Aide sociale EHPAD non remboursable : de quoi parle-t-on exactement ?

Le mot « non remboursable », dans le jargon administratif, veut dire « non récupérable ». Traduction : le département ne viendra pas réclamer ces sommes après le décès du bénéficiaire. Ni sur la succession, ni sur les donations passées, ni auprès des héritiers.

Cette distinction entre aides récupérables et non récupérables conditionne directement la préservation - ou non - de votre patrimoine familial. Pourquoi ? Parce que la solidarité nationale finance certaines aides sans contrepartie - une forme de subvention santé vieillissante - et le bénéficiaire n'a aucune « dette » envers la collectivité. Cette sécurité juridique aides sociales protège les plus vulnérables. Point final.

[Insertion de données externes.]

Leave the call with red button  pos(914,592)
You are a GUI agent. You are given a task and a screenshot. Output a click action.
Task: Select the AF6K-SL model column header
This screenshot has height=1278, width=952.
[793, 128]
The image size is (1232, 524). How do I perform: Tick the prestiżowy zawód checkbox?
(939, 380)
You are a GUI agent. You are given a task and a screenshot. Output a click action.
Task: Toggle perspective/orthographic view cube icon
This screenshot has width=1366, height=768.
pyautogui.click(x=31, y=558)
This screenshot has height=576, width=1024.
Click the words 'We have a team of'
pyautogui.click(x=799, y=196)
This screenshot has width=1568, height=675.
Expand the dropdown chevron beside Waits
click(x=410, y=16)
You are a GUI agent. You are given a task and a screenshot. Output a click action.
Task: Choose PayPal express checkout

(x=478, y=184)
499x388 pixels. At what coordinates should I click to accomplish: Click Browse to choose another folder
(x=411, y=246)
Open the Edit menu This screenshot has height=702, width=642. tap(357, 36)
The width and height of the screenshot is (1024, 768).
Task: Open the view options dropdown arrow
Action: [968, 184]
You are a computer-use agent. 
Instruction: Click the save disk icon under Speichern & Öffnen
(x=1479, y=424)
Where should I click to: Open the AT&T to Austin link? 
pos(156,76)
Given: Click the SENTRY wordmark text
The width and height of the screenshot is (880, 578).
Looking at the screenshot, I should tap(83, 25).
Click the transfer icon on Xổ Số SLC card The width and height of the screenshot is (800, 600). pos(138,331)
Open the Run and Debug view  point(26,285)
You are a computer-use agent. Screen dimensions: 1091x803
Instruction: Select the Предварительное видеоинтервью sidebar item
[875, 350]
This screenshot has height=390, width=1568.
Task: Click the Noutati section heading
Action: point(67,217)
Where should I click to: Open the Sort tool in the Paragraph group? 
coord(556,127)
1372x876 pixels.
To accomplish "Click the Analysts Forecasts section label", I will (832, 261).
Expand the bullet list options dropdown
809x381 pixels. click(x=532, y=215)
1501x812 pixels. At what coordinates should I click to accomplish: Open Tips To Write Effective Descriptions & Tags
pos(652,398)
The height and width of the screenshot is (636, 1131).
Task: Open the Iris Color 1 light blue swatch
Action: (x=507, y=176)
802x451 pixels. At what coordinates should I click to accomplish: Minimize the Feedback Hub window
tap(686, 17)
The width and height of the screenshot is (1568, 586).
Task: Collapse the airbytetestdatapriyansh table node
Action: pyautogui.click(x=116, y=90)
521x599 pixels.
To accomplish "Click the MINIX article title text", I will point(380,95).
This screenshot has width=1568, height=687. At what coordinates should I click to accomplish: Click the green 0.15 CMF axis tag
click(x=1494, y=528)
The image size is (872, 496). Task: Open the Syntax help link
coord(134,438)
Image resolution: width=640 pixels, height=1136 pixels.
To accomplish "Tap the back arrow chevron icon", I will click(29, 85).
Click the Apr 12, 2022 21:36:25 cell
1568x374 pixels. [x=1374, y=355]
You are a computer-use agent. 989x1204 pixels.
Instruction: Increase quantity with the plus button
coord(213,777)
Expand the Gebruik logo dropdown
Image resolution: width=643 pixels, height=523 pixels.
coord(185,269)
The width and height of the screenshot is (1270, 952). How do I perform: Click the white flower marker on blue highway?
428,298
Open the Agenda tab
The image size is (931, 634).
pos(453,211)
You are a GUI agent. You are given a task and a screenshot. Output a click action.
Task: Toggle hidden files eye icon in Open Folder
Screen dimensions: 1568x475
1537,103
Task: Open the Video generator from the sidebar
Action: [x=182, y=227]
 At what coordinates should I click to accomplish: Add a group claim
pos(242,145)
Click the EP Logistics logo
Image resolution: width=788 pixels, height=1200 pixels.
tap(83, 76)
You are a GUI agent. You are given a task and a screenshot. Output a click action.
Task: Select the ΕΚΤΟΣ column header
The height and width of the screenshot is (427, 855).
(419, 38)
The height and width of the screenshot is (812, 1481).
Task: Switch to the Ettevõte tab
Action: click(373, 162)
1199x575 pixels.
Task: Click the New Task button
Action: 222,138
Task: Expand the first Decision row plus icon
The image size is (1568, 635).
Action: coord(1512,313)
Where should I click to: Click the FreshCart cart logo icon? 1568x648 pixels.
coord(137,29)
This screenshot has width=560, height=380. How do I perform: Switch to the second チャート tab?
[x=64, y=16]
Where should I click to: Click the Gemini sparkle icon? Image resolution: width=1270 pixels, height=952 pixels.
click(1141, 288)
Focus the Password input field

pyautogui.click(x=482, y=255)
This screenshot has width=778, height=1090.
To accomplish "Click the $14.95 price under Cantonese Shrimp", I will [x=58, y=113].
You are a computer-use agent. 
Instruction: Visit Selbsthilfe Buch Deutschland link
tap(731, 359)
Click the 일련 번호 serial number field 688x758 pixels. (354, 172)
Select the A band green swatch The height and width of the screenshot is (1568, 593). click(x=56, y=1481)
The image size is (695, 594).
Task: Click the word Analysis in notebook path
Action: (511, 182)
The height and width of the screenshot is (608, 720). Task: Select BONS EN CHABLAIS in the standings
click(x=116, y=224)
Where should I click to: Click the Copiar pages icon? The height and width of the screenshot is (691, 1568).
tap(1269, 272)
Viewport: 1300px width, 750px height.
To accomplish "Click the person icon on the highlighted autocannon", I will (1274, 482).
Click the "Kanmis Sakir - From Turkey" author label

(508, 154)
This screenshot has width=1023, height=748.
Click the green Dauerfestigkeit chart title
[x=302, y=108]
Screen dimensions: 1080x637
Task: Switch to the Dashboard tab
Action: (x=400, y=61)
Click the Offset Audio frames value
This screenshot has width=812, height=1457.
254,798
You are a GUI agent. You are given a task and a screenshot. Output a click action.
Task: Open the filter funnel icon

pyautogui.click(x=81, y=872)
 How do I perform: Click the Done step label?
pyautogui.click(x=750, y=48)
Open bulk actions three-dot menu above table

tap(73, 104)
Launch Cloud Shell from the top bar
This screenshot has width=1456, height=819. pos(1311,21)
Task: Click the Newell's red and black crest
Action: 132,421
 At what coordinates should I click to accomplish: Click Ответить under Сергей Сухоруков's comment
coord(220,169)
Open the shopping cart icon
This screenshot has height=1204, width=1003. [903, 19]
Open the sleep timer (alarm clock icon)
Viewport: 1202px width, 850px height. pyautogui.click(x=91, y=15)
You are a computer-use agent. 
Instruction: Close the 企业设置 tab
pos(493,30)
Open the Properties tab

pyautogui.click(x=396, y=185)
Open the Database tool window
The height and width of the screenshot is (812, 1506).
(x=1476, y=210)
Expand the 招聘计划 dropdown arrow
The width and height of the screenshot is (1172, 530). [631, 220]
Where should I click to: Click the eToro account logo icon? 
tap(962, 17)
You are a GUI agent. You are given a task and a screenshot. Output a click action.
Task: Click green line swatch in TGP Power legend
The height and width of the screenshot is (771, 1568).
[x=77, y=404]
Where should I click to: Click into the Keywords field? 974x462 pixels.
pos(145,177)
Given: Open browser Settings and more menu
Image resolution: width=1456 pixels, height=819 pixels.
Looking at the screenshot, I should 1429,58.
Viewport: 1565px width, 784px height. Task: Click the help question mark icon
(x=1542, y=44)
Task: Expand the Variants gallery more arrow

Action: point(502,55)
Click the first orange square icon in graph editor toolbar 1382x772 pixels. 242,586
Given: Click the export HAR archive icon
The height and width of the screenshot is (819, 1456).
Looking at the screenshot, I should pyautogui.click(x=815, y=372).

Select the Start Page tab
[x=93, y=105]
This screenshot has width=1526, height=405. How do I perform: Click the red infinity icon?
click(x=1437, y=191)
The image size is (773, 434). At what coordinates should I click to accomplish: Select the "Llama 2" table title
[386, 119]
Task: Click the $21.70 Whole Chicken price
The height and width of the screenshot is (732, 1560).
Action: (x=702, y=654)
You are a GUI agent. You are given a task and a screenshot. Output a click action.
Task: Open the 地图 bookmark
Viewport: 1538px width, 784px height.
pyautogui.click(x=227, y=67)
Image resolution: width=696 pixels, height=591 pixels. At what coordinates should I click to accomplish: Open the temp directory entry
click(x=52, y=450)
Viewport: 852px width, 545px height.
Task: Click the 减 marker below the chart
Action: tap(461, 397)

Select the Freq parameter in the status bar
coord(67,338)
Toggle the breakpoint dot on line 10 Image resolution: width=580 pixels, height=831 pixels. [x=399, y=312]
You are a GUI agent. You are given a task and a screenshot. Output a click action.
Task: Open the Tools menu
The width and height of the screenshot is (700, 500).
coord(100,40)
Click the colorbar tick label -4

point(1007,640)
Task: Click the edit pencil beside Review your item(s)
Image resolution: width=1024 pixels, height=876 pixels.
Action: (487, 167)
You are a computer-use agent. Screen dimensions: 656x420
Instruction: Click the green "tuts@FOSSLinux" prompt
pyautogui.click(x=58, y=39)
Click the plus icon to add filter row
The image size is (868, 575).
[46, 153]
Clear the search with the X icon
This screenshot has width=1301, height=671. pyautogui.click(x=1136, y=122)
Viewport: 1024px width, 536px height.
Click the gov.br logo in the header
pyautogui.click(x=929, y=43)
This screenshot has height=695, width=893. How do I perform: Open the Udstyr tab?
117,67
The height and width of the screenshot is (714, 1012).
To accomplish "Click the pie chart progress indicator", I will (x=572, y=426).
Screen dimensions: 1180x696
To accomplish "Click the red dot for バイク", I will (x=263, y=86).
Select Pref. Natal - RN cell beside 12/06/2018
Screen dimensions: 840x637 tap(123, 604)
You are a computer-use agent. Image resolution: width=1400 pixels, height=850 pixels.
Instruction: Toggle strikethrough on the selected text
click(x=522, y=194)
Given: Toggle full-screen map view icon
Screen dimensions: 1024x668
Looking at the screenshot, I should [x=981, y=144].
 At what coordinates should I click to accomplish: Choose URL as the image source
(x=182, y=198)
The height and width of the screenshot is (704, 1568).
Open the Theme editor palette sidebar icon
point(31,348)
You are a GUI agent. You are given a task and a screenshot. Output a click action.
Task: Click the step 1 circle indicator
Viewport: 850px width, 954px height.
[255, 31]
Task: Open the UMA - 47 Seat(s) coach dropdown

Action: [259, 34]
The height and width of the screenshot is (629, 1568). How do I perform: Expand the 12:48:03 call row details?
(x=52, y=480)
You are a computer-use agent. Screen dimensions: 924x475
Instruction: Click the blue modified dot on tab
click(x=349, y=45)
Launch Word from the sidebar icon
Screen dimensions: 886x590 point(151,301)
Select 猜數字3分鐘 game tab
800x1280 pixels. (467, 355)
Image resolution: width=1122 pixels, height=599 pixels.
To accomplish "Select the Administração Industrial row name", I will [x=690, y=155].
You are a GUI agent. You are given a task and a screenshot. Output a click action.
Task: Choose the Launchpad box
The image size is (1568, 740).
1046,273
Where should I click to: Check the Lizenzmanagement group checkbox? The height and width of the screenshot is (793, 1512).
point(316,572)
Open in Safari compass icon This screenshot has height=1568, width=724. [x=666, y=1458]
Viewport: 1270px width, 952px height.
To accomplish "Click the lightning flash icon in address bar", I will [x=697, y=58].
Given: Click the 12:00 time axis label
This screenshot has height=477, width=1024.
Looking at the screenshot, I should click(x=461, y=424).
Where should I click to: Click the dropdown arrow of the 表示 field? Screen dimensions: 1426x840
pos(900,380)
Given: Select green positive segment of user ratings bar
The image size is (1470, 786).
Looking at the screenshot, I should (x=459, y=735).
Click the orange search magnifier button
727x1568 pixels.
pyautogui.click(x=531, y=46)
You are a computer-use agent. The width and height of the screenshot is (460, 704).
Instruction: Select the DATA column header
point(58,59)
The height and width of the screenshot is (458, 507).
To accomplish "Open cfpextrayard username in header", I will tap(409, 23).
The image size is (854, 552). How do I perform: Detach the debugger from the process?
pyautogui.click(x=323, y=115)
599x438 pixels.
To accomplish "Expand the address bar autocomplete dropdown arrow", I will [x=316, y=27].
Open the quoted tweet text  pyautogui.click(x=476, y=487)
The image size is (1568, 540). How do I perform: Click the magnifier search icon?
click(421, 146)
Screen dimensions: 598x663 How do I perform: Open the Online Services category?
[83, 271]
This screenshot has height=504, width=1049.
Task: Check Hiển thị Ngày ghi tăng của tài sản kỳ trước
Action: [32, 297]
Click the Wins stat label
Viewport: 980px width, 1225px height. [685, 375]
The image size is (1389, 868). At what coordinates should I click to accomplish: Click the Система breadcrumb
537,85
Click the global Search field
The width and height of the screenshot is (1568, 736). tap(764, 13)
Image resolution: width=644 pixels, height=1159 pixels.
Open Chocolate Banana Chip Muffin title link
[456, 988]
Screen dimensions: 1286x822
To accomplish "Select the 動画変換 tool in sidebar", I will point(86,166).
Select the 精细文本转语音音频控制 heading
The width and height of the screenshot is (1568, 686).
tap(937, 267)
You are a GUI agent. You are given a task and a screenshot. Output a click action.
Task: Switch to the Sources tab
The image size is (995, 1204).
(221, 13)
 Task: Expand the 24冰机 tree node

Le piège, il faut le dire, c'est la confusion ambiante. On le voit souvent en consultation : beaucoup de familles sont persuadées que toutes les aides sociales en EHPAD devront être remboursées. Or ce n'est pas le cas. Chaque aide obéit à ses propres règles, fixées par le Code de l'action sociale et des familles (CASF). Certaines sont exclues de toute récupération, d'autres restent récupérables sous certaines conditions.

Quelles sont les aides sociales en EHPAD non récupérables ?

Commençons par la bonne nouvelle : plusieurs aides versées aux résidents d'EHPAD échappent totalement à la récupération sur succession.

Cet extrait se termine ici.